--- Data supplied ---
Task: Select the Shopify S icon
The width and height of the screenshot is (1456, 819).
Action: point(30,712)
...
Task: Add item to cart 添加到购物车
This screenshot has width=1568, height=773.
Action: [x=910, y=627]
==
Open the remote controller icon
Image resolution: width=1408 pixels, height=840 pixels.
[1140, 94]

--- What you need to do ---
Go line by line through the listing and count every line that includes the word "Task". Only the total is needed.

--- Worked solution ---
2